我輩はそこまで想像しかけてふと我に返った。
今日は手を出さないと考えていたのではなかったか。いかん、自制心を取り戻せ!
我輩は首を振ると、

「レイすまぬが…もう少しだから…」

我輩はゴクリと唾を飲み込むとやっとのことでレイに言い聞かせた。

「じゃあ終わるまでこうしてるもん…」

なんとレイはそう言うと、我輩の左手を掴み、そこにキスをしてきた。
そうして小指に軽く歯を立ててくる。
な………なにを大胆な……!
そのようなことをされて、我輩の自制心は何処かへ行ってしまった。このような誘惑に耐えられる輩がいたら教えて欲しい。

ああ、お前のその唇の感触…もっと味わいたい…。

我輩は……ついに、堕ちた。




私が心の衝動のままにそんな行動をとってしまったことがよっぽどショックだったんだろうか?教授ってば固まってるよ。
もしかして呆れられた?それとも怒った?それとも馬鹿にした?
私が不安に思ったその時。
教授はがばりと反転すると私を壁に押し付けた。
やっぱり、仕事の邪魔をしちゃったから怒っちゃった?
そう思って教授を見る。教授、目つきが、目つきがヤバイよ…。獲物を襲う時の目をしてる。
怒ってはいないみたいだけど、教授を豹変させちゃった…のかな?

「レイ、お前はイケナイ子だな…。

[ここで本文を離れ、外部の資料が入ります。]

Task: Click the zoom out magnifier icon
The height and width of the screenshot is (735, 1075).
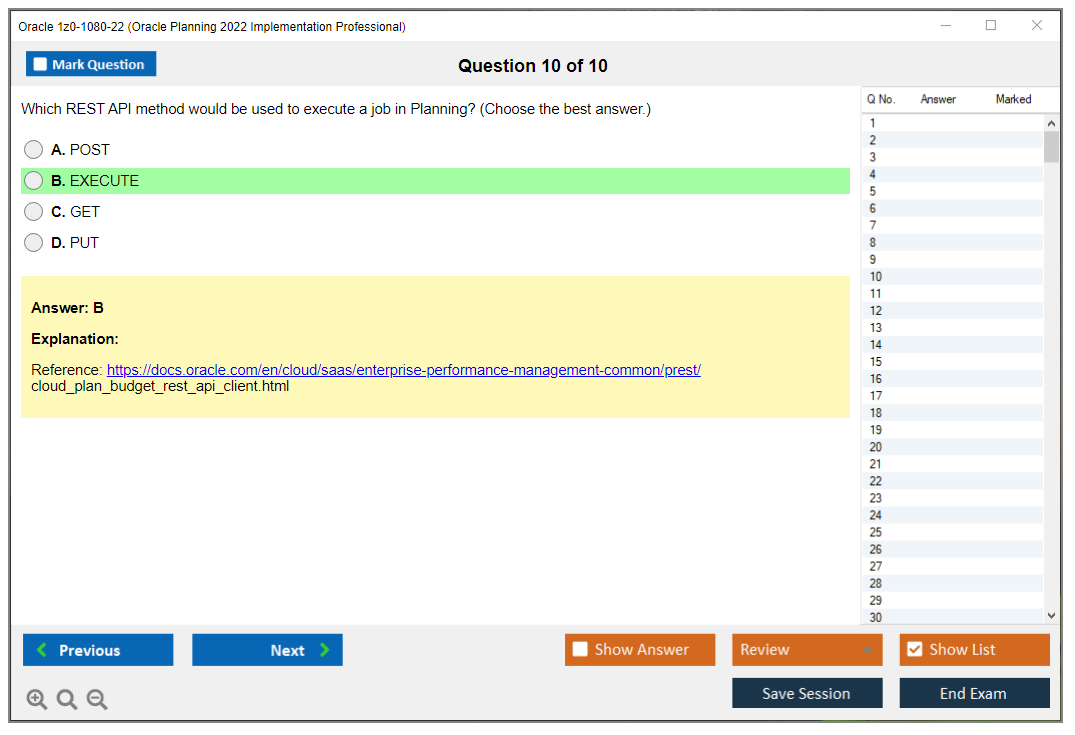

我輩はなんとかお前に手を出さないように必死なのに…そのような誘惑の方法を、誰から教わったのだね?」

教授はそう言うと、私の唇に指を伸ばし、唇をなぞってきた。あ…それだけで、感じちゃう…。
私は切なくなって教授を見つめた。

「誰にも教わってないもん…」

教授はニヤリと笑うと、私の首筋に指を這わせてきた…。


じれったい…もっと触れて欲しい。
あなたのその唇で、その舌で、私を味わって……。
とても言葉にできない淫らな気持ちを込めて、教授を見つめる…。
教授の目が妖しく光った。

「そうか……ではもうここから先は言葉はいらぬな」

教授はそう言うと、私にキスをしてきた。
初めはゆっくり…そしてだんだん激しく…。
教授が私を蹂躙していく。教授の腕が私の身体を壁に強く押し付けた。
ああ、もっと頂戴、もっと激しくして。もっと、もっと私を感じて欲しい……。
言葉の変わりに私は教授の身体に腕を廻した…。



ああ、これでもう私はあなたの虜。
もう、あなたの腕の中から逃げられない。逃げるつもりもないけれど。

時間はたっぷりある。
他のことなんか考えられなくなるくらい、セブルス、私をあなたで一杯にしてね。